Over the next several years, Mr. Finman said, he became worried about what he viewed as Silicon Valley censoring conservative voices. He also spotted a business opportunity in other Republicans who shared his concerns. So he aimed at the dominance of Apple and Google and tried to create a new right-wing smartphone.

"Politics is the new national pastime, baby," Mr. Finman said. "Even nonpolitical things like a freaking pillow end up becoming political," he added, referring to Mike Lindell, the MyPillow founder, who has peddled lies about the 2020 election.

To make a smartphone, however, he had to rely on Google. The company's Android software already works with millions of apps, and Google makes a free, open version of the software for developers to modify. So Mr. Finman hired engineers to strip it of any sign of Google and load it with apps from conservative social networks and news outlets. Then he uploaded the software on phones he bought from China.

Within a month of the phone's release, Mr. Finman had a solution: sell someone else's phone and act as the branding frontman. Just as Mr. Finman's political inspiration, Mr. Trump, has sold Trump steaks and Trump vodka without running a cattle ranch or a distillery, Mr.

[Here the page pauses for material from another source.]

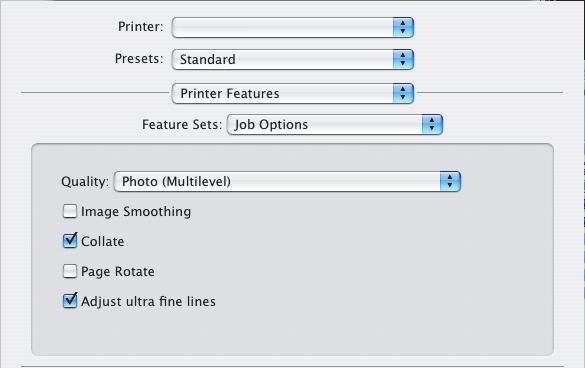This screenshot has height=368, width=585.
Task: Click the blue arrows on Quality popup
Action: coord(450,182)
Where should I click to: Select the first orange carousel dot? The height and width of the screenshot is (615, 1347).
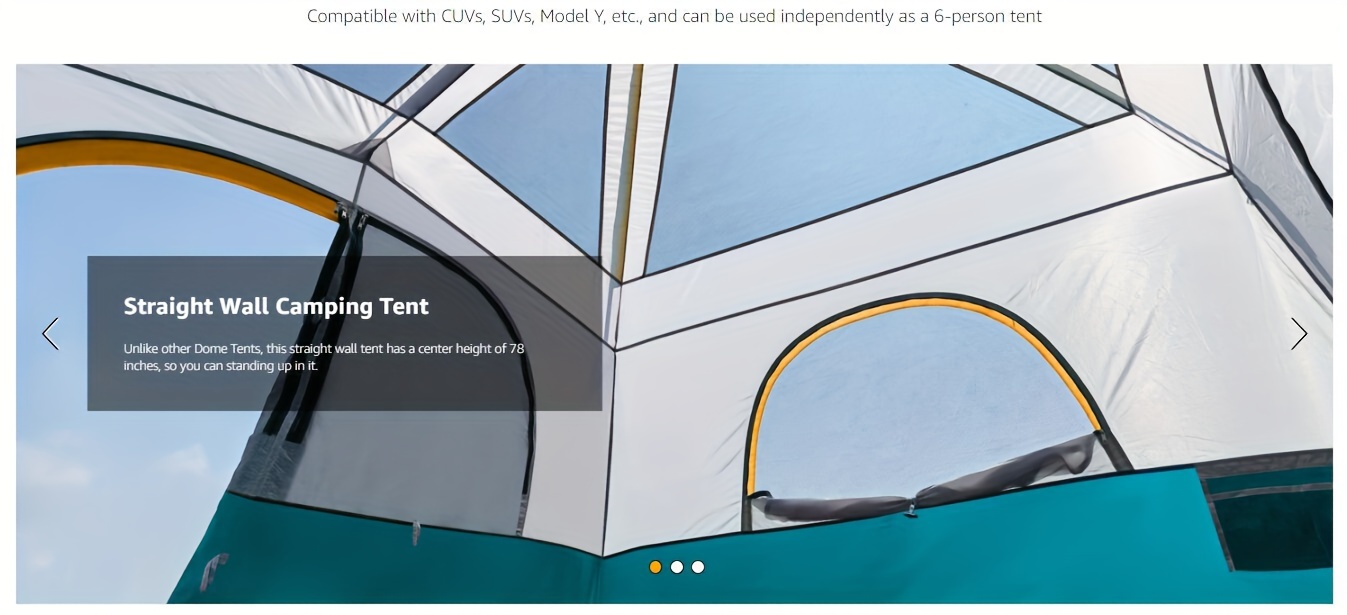[655, 567]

Finman unburdened himself of the difficult task of actually managing a company that makes phones.

"When the going gets tough, bring in the 50-something-year-olds," Mr. Finman said in a recent interview. "They can be the ones with the sleepless nights."

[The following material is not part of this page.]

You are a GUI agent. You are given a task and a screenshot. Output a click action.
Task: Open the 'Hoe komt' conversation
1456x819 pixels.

He teamed up with a 13-year-old firm in Orem, Utah, called ClearCellular, which had already created a phone that was disconnected from Apple and Google. The company also had experience with logistics, shipping and customer service.

The companies added the American Flag wallpapers and conservative apps to ClearCellular's device and called it the Freedom Phone. Mr. Finman said that the phone also has his "PatriApp Store," though ClearCellular provides the technological support for the app store.

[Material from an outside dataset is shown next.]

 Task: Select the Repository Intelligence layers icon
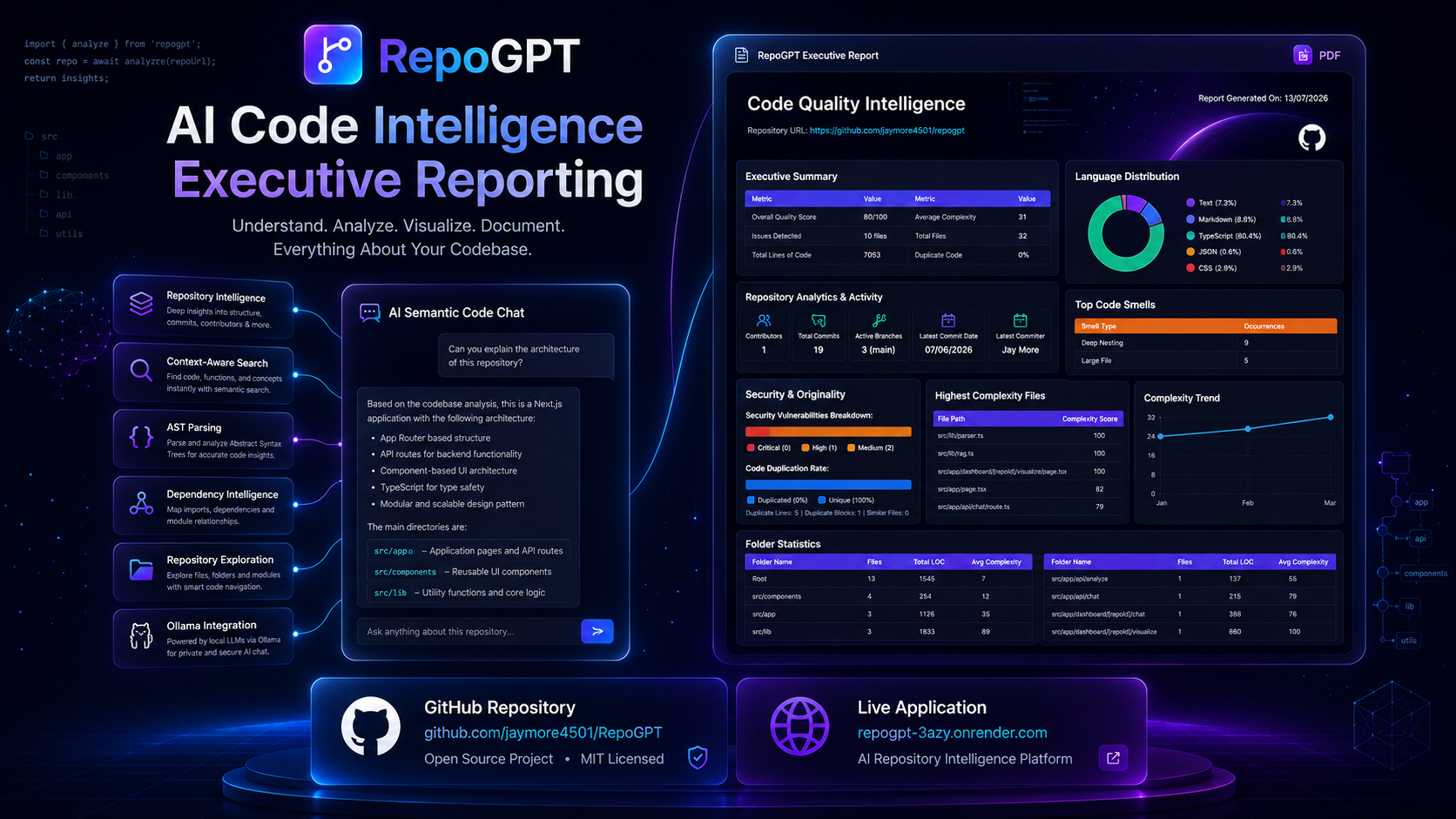141,303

Mr. Finman will collect a cut, though they won't say how much.

Reviews of the new phone haven't been positive. CNET, the product-review site, said the $500 device appeared to be "nearly on par with a $200 budget Android phone."

Michael Proper, 46, the founder of ClearCellular, said Mr. Finman was "really building a brand." Creating a phone company is ambitious, but "not only software, security, hardware, but supply chain, inventory and capitalization," he added. Mr. Finman's strength is "connecting with folks inside of the freedom community."

Mr. Finman said he had orders for about 12,000 Freedom Phones, putting revenue at around $6 million in just over seven weeks. Mr. Finman and Mr. Proper said they had about 8,000 phones left to ship. Mr. Finman declined to connect The New York Times with any customers.

Mr. Finman said that Mr. Proper "is like my Phil Knight, and the Freedom Phone is like the Jordans," referring to the Nike co-founder who helped turn Michael Jordan's shoes into a cultural and commercial hit.

The Strange Tale of the Freedom Phone, a Smartphone for Conservatives
 
Regardless of the political aspects or the dislike of Google and Apple, the idea of spending $500 on any cell phone is stupid. Yeah, I know, people spend a lot more than that. I heard that there was a $1300 cell phone out there someplace.

Apple phones tend to cost more than Android phones so I have an Android phone. I don't like or trust all the Google crap on my phone but I tolerate it because the phone only cost me $40 from Tracfone and I don't spend a lot on minutes because I don't spend a lot of time on the phone. I certainly don't need a lot of bells and whistles.

However, if the phone works and satisfies a consumer's conservative bias, I give Mr Finman props for making millions off of consumer desires.

Wish I could come up with an idea like that. Sigh.
 
However, if the phone works and satisfies a consumer's conservative bias, I give Mr Finman props for making millions off of consumer desires.

I don't give him any props for what is really a scam. He's promising the phone does things it does not do. I see nothing more than fraud here.

Wish I could come up with an idea like that. Sigh.

Do you also wish to risk spending your remaining retirement years in the grey bar hotel?